Given data:

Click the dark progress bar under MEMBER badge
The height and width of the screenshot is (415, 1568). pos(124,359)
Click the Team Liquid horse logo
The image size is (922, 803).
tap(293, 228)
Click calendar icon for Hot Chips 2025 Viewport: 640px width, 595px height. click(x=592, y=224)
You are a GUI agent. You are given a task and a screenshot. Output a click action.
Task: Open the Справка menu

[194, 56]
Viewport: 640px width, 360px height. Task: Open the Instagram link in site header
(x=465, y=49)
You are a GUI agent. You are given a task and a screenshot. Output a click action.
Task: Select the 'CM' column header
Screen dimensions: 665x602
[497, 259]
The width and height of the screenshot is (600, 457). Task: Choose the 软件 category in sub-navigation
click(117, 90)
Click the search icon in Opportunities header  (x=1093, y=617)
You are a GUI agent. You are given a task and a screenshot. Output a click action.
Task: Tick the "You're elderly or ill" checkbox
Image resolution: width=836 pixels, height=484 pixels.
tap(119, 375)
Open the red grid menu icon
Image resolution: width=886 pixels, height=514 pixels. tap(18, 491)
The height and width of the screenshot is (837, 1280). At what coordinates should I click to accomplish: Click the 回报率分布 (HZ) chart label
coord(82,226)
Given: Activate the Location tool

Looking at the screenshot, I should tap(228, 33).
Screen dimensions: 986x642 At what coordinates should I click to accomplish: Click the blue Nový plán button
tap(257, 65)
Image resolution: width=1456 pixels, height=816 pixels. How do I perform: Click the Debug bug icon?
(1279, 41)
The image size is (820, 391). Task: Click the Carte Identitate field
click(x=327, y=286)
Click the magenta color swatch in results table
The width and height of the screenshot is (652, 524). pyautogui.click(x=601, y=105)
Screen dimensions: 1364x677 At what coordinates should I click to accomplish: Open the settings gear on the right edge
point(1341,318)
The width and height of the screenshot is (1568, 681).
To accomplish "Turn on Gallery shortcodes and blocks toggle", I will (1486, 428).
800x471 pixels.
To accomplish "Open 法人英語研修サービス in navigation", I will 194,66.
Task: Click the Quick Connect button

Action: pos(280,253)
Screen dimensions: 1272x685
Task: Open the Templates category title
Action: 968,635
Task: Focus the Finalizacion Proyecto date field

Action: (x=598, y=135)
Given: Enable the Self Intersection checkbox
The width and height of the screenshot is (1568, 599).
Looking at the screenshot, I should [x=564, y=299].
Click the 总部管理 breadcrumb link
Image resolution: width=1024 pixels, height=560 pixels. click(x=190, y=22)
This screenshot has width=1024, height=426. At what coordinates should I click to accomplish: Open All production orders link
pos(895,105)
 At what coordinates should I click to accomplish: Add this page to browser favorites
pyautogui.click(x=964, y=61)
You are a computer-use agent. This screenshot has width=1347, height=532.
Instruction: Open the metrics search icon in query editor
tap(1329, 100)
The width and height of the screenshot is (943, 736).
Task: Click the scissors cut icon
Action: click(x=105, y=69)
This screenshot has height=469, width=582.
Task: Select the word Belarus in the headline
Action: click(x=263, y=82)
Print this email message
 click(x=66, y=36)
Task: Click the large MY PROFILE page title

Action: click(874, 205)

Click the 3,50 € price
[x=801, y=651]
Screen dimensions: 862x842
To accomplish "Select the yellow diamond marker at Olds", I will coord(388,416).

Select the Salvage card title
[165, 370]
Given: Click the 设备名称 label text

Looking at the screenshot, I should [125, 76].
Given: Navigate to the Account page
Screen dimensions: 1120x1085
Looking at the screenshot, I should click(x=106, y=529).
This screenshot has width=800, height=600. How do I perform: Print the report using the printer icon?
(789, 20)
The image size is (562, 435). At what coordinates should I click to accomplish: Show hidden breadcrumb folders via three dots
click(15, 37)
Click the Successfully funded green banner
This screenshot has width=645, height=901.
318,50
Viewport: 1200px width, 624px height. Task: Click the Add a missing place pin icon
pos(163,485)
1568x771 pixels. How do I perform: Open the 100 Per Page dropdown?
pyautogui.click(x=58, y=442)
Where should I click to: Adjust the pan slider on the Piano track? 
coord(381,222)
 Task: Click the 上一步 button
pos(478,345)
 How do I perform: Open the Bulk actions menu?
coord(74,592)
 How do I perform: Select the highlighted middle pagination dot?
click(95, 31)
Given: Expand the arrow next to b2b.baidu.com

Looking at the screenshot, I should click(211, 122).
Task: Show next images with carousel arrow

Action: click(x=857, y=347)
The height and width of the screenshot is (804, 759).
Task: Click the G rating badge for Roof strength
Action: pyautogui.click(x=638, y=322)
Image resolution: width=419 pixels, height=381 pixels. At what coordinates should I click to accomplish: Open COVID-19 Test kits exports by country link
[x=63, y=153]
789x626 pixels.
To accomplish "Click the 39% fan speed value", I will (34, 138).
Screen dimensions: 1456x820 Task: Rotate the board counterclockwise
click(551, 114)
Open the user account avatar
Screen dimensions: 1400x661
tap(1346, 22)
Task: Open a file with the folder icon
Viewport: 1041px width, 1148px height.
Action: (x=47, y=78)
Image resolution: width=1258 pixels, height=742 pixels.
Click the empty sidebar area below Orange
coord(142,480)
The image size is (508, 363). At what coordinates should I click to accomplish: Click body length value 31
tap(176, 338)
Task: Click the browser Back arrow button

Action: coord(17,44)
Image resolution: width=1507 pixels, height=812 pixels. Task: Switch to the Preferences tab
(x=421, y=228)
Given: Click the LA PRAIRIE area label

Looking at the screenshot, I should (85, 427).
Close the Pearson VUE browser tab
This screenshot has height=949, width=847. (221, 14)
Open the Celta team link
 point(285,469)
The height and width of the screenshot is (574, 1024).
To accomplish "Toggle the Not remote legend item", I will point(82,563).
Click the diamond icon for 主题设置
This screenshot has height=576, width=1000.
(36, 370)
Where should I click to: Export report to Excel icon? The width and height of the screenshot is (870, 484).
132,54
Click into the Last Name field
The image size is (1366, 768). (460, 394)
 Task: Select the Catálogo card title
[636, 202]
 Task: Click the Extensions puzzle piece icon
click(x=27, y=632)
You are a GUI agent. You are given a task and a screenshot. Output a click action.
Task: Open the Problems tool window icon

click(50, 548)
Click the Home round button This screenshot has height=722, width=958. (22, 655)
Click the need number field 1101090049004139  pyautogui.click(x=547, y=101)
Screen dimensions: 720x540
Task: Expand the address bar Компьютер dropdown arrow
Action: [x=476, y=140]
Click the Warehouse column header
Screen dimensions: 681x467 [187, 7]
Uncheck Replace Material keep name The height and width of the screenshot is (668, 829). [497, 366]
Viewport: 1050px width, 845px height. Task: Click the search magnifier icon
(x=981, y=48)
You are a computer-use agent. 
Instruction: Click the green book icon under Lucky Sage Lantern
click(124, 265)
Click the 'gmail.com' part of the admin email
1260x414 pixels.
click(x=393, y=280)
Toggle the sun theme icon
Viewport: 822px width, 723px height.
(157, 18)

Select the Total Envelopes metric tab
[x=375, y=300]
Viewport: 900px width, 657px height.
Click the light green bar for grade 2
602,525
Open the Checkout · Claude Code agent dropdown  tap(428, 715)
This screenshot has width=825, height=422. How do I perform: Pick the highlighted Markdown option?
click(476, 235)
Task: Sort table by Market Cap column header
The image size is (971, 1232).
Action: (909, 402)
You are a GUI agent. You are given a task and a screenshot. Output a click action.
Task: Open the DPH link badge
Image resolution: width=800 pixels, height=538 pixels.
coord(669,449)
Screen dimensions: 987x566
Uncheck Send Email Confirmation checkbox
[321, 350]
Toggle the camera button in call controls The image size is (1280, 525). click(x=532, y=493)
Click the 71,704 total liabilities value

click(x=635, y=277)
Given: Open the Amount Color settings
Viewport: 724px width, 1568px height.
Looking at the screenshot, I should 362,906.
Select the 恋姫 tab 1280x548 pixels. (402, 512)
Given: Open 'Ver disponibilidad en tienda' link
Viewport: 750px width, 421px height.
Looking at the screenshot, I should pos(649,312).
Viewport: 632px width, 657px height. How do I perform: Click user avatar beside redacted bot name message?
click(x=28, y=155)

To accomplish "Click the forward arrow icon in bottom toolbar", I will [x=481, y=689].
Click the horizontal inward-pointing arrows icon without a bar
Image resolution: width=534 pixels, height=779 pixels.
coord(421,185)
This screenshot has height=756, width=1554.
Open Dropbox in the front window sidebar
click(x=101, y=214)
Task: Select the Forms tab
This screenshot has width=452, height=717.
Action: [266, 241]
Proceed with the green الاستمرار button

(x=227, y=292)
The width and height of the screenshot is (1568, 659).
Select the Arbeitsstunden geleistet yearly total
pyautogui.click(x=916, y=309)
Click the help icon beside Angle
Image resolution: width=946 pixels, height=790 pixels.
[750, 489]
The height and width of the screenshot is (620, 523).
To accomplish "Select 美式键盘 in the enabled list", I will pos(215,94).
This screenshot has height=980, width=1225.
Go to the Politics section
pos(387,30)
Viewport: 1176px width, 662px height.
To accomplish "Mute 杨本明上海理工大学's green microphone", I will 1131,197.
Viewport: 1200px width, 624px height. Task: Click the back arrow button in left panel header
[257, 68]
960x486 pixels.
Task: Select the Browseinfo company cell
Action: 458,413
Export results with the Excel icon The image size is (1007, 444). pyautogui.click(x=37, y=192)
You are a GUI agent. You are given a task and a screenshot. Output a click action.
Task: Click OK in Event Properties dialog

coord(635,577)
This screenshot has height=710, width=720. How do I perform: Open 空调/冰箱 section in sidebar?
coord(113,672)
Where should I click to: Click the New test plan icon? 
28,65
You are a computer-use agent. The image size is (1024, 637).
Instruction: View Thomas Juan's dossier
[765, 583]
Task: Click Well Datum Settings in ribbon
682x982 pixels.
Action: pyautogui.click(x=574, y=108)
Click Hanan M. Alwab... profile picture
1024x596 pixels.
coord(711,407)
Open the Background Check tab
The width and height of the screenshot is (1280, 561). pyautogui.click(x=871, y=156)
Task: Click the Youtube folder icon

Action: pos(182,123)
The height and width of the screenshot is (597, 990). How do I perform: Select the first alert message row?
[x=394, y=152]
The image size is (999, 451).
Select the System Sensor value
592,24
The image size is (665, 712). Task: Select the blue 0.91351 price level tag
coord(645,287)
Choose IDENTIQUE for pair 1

What you will do: Taking the line with "Task: Show next images with carousel arrow" as the first and the line with "The height and width of the screenshot is (574, 1024)." as the last, retype that stretch of the data above exactly, with no other lines.

Exercise solution:
Task: Show next images with carousel arrow

Action: click(x=857, y=347)
The height and width of the screenshot is (804, 759).
Task: Click the G rating badge for Roof strength
Action: pyautogui.click(x=638, y=322)
Image resolution: width=419 pixels, height=381 pixels. At what coordinates should I click to accomplish: Open COVID-19 Test kits exports by country link
[x=63, y=153]
789x626 pixels.
To accomplish "Click the 39% fan speed value", I will (34, 138).
Screen dimensions: 1456x820 Task: Rotate the board counterclockwise
click(551, 114)
Open the user account avatar
Screen dimensions: 1400x661
tap(1346, 22)
Task: Open a file with the folder icon
Viewport: 1041px width, 1148px height.
Action: (x=47, y=78)
Image resolution: width=1258 pixels, height=742 pixels.
Click the empty sidebar area below Orange
coord(142,480)
The image size is (508, 363). At what coordinates should I click to accomplish: Click body length value 31
tap(176, 338)
Task: Click the browser Back arrow button

Action: coord(17,44)
Image resolution: width=1507 pixels, height=812 pixels. Task: Switch to the Preferences tab
(x=421, y=228)
Given: Click the LA PRAIRIE area label

Looking at the screenshot, I should (85, 427).
Close the Pearson VUE browser tab
This screenshot has height=949, width=847. (221, 14)
Open the Celta team link
 point(285,469)
The height and width of the screenshot is (574, 1024).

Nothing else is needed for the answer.